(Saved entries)
+ + + +
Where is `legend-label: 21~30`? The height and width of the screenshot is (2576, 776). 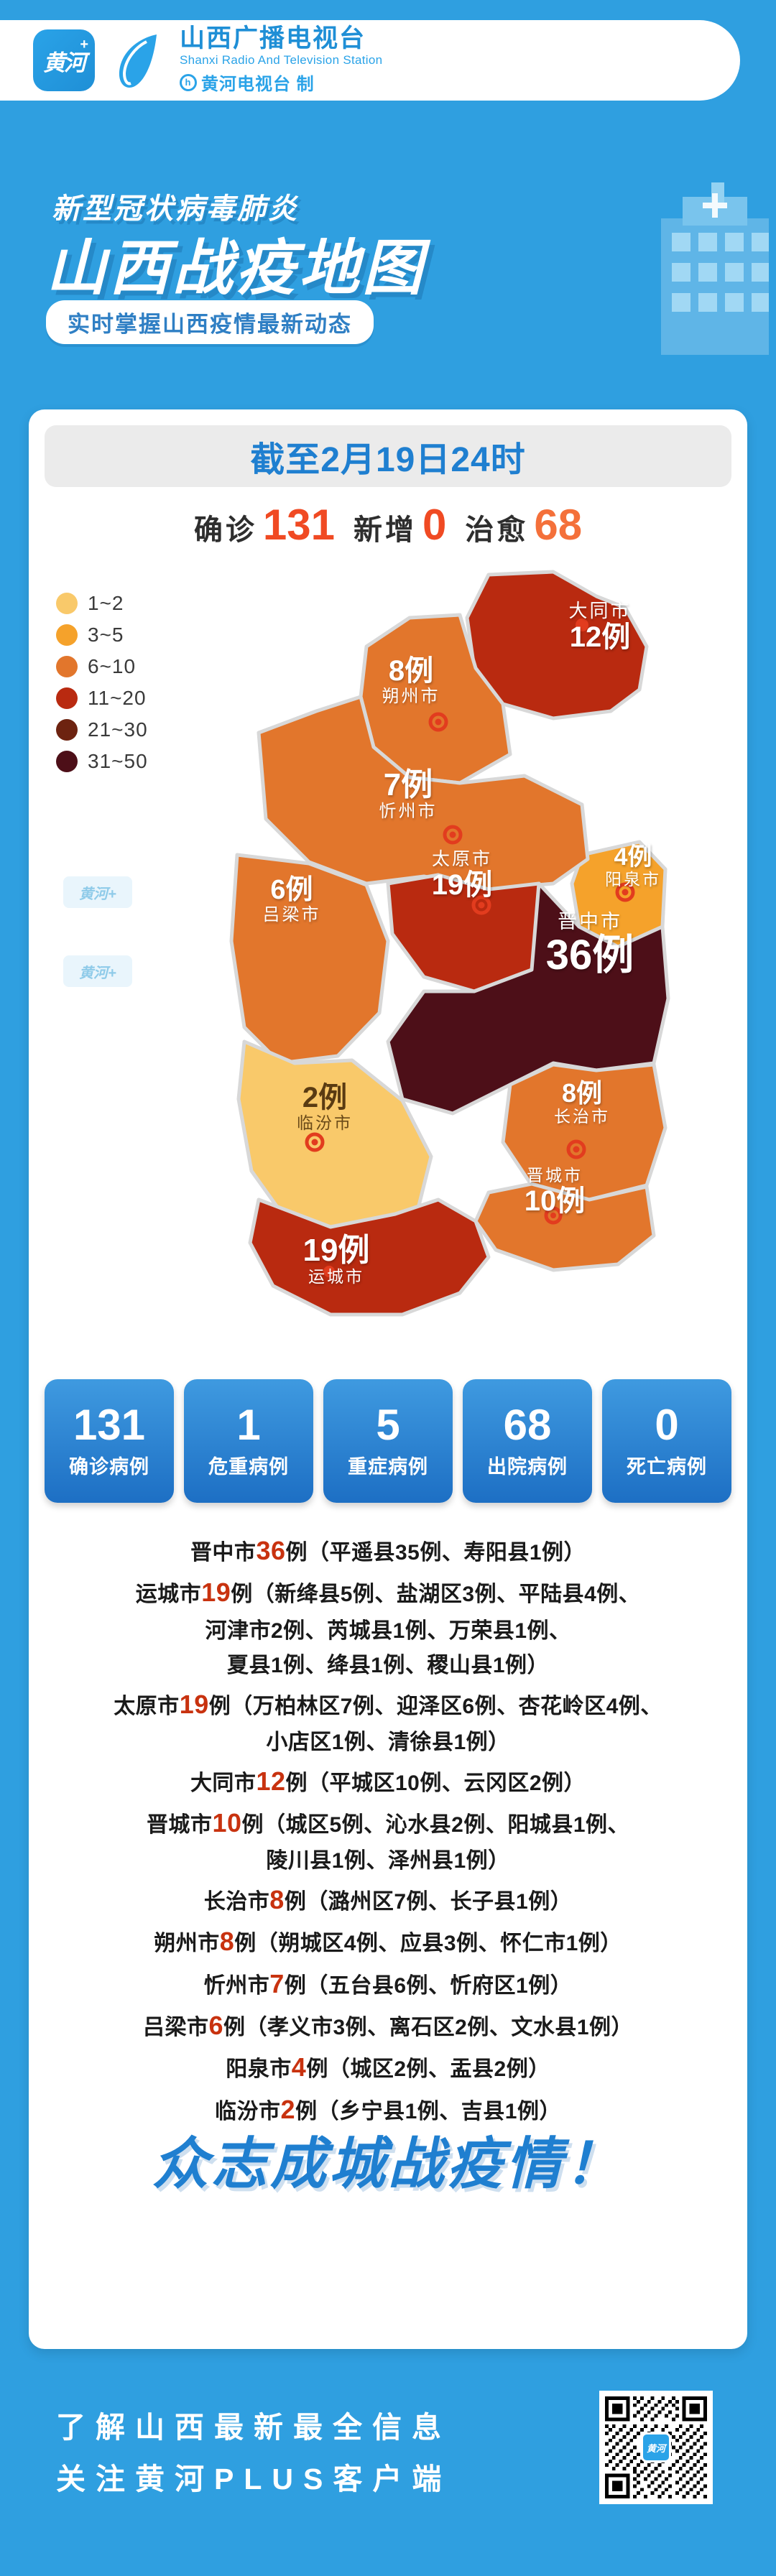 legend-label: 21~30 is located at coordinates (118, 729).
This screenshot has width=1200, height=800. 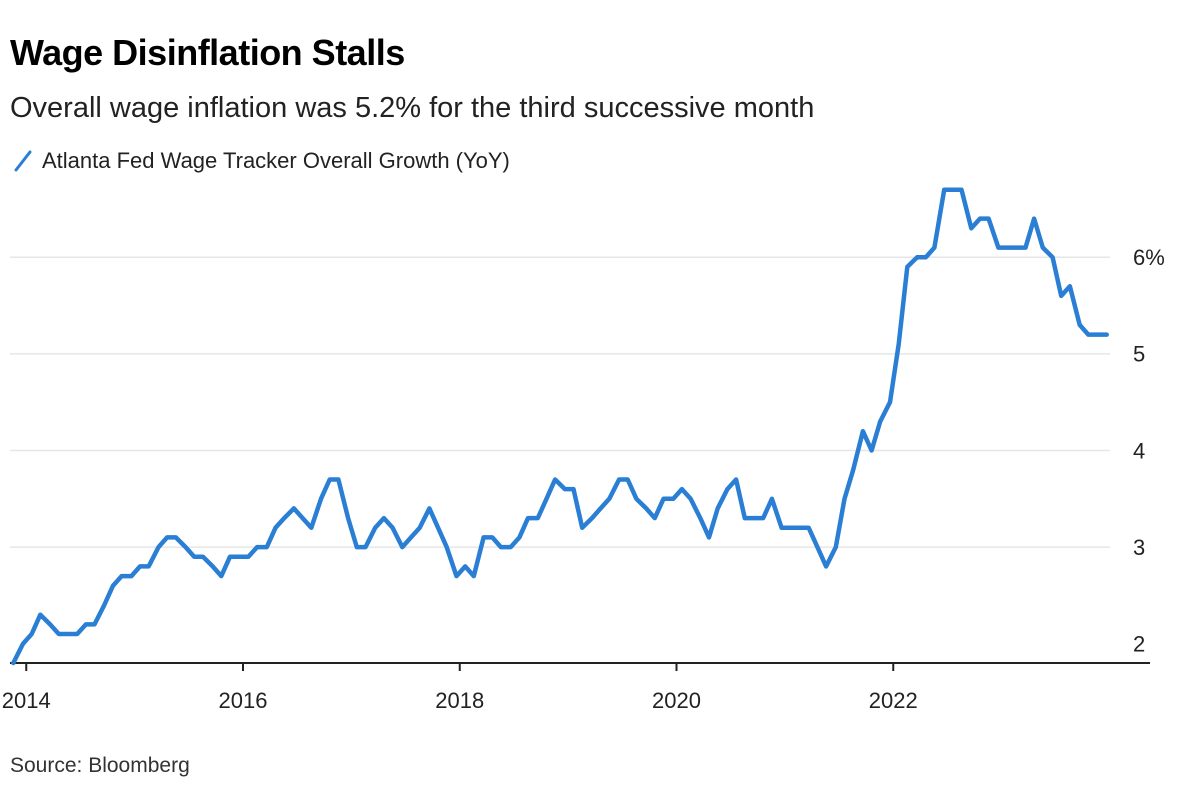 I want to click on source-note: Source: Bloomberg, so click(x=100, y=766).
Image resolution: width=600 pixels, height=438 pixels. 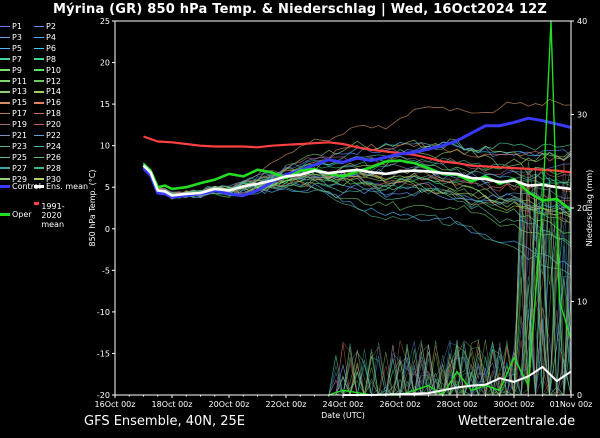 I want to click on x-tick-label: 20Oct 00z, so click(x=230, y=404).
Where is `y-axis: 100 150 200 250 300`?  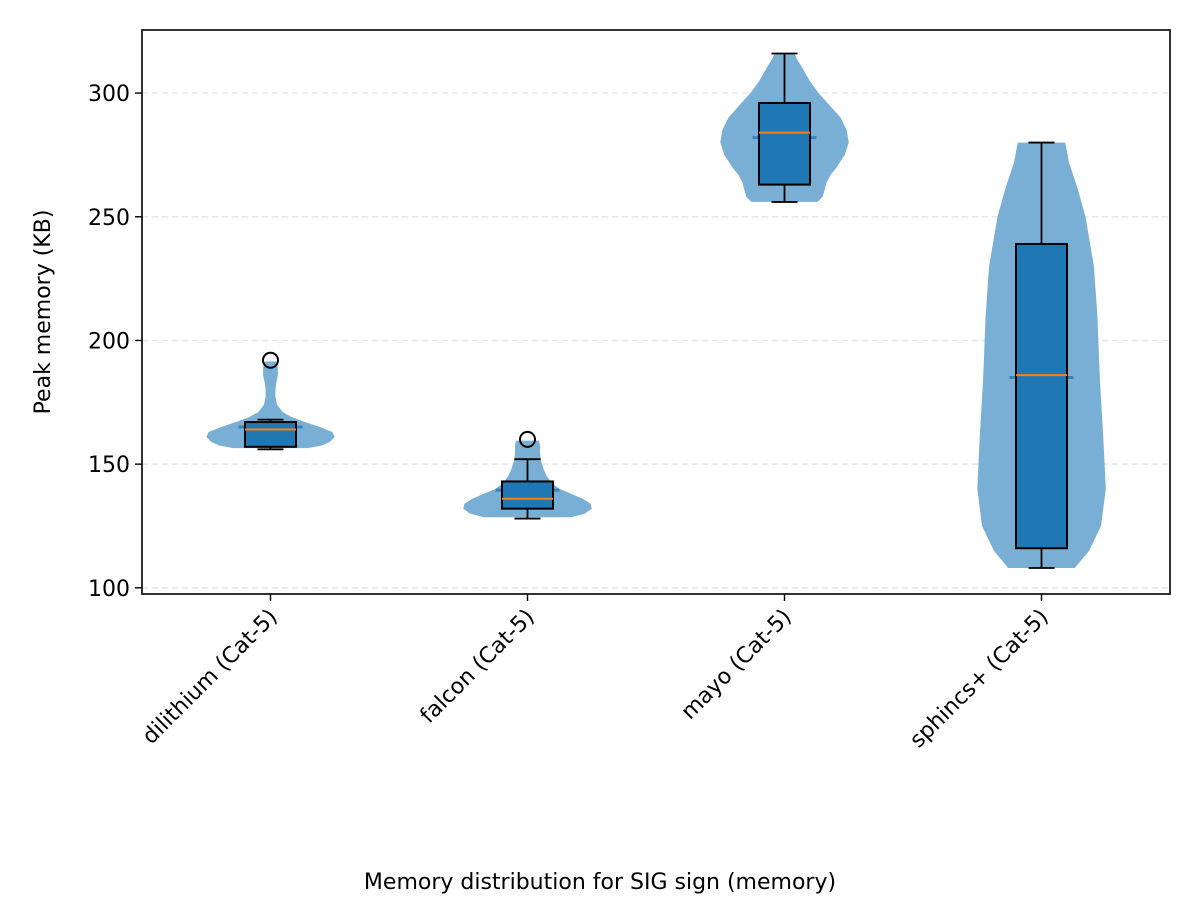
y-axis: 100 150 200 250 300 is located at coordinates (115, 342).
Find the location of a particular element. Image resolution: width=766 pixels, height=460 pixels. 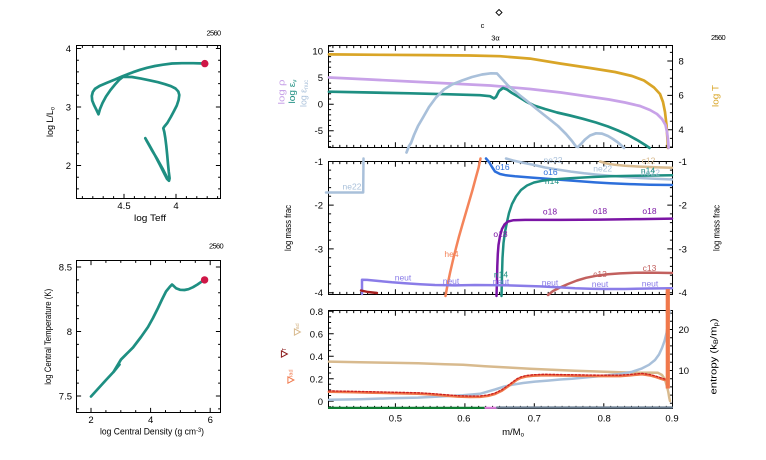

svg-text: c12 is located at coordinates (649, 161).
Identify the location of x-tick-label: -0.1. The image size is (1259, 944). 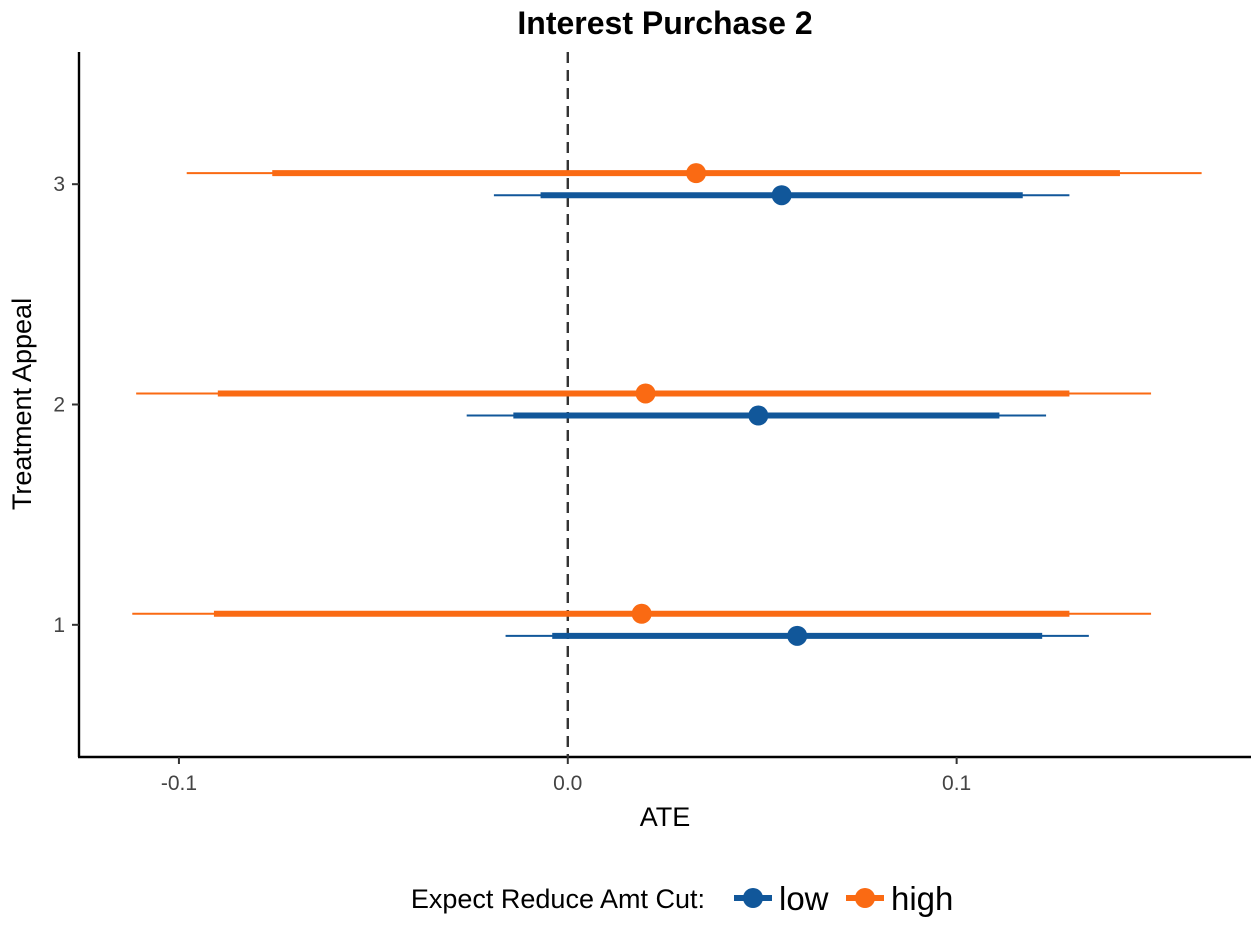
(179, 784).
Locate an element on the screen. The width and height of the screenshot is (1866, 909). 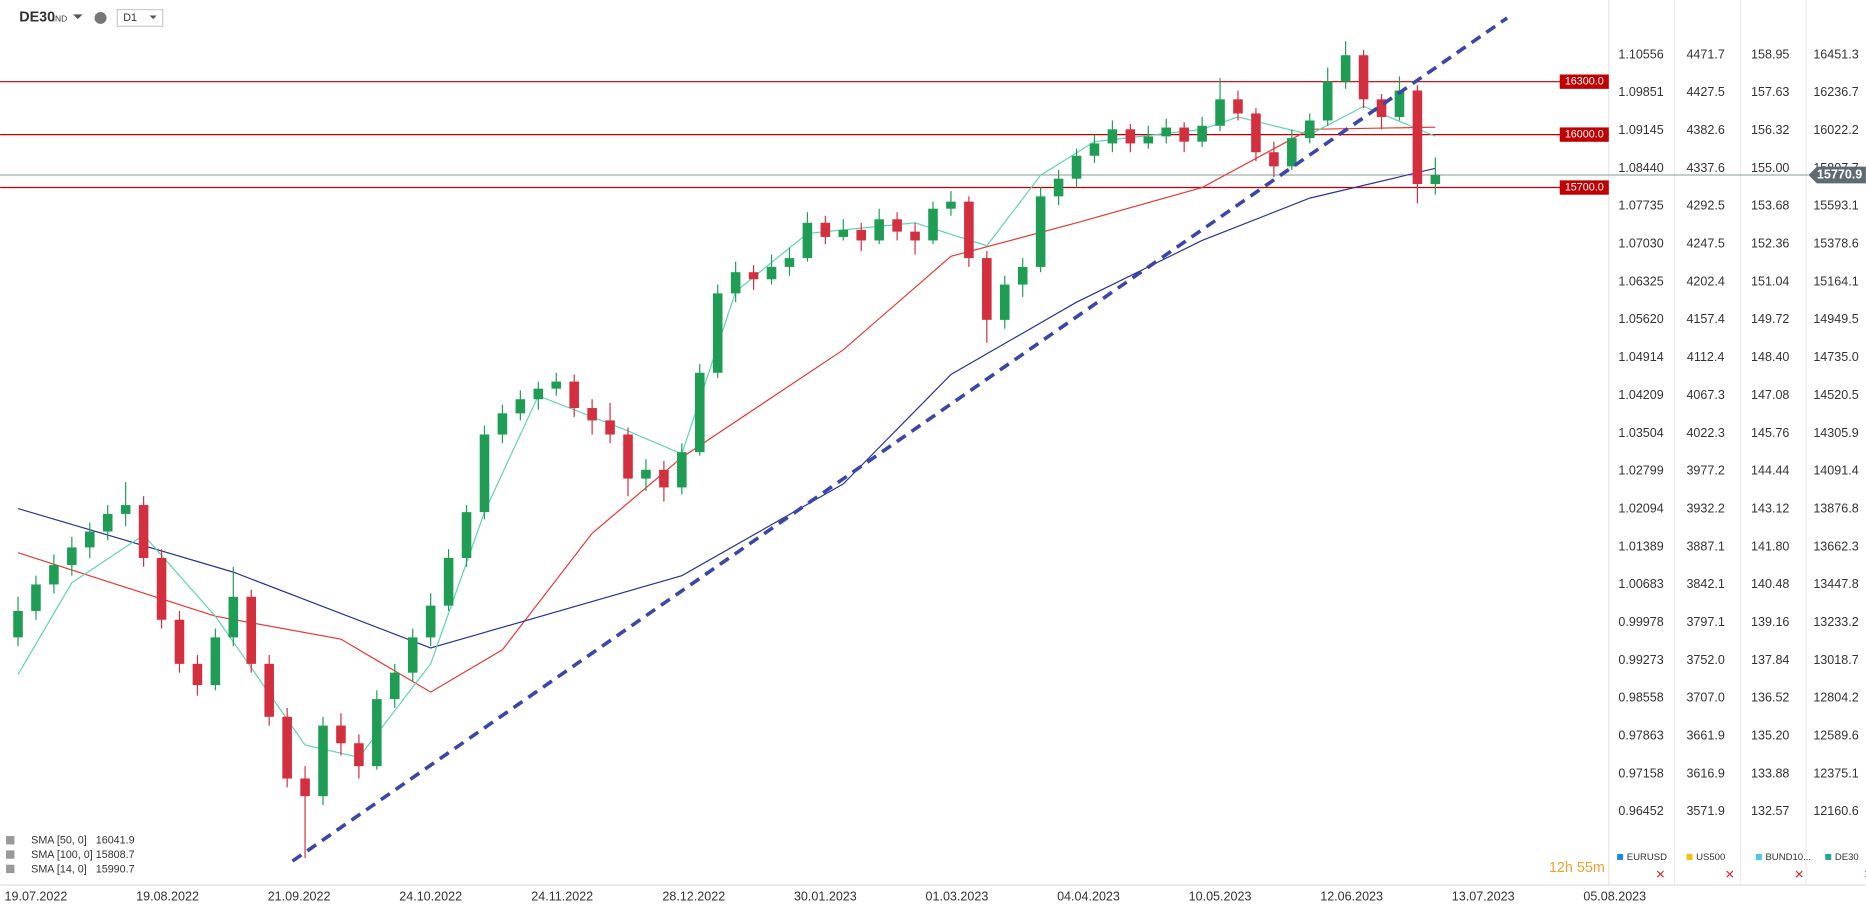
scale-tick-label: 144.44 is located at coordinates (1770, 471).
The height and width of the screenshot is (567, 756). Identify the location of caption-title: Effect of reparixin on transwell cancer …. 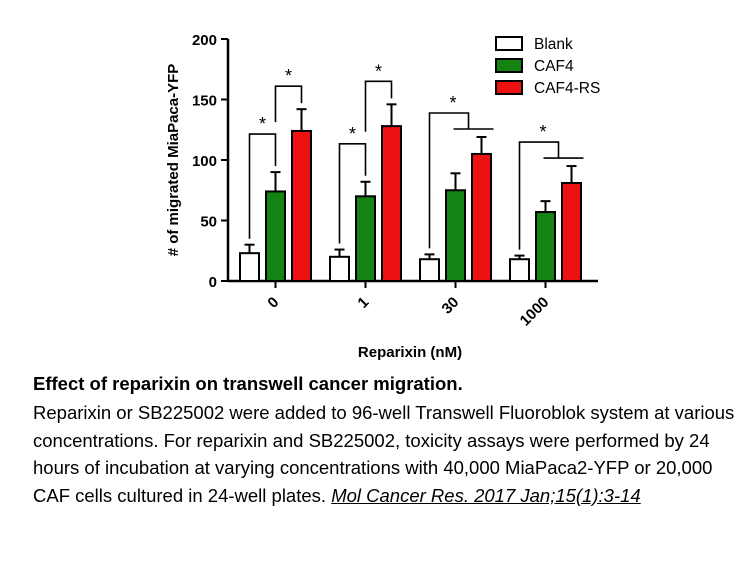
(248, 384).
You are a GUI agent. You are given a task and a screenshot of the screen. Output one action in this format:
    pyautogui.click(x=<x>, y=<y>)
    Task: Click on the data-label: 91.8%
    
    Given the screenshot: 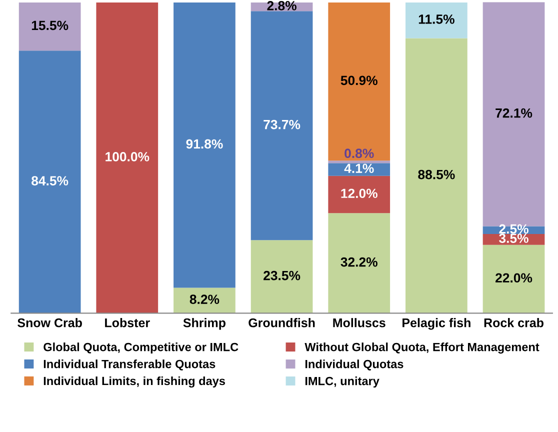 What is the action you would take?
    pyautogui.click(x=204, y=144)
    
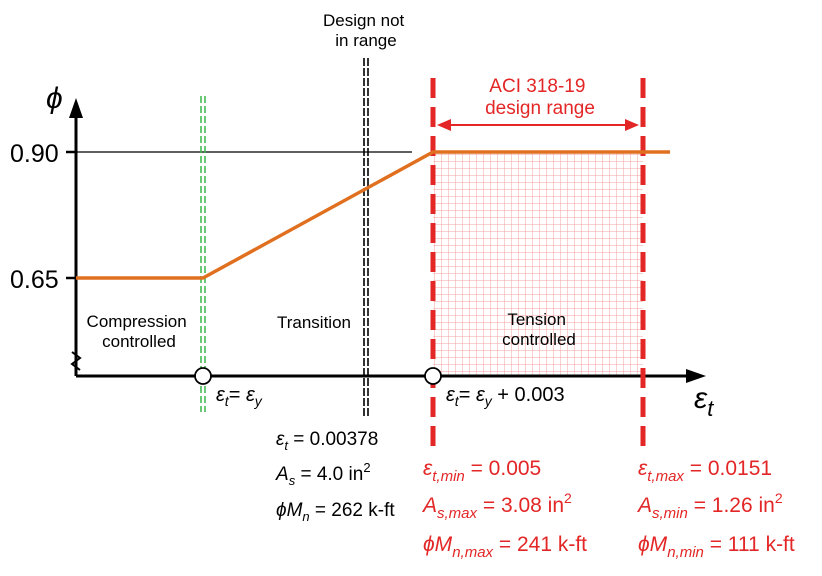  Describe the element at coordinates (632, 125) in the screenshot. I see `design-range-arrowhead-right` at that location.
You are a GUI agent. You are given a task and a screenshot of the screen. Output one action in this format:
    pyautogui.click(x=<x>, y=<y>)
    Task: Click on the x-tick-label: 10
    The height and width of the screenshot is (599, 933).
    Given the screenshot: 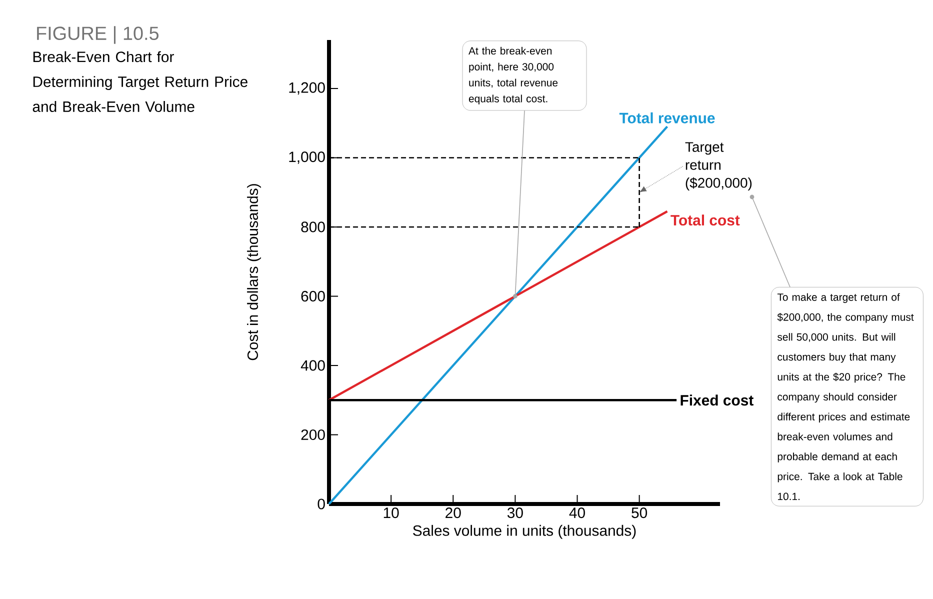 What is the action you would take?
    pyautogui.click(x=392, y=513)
+ + + +
• Action item: Copy the material word for word from the line with "Find the location" up to and including the line with "(248, 384).", leaving out the pictures.

• Exercise response:
Find the location of a particular element. Image resolution: width=766 pixels, height=460 pixels. 

svg-text: c12 is located at coordinates (649, 161).
Identify the location of x-tick-label: -0.1. The image size is (1259, 944). 
(179, 784).
Locate an element on the screen. The width and height of the screenshot is (1866, 909). 
scale-tick-label: 144.44 is located at coordinates (1770, 471).
The height and width of the screenshot is (567, 756). Identify the location of caption-title: Effect of reparixin on transwell cancer …. 
(248, 384).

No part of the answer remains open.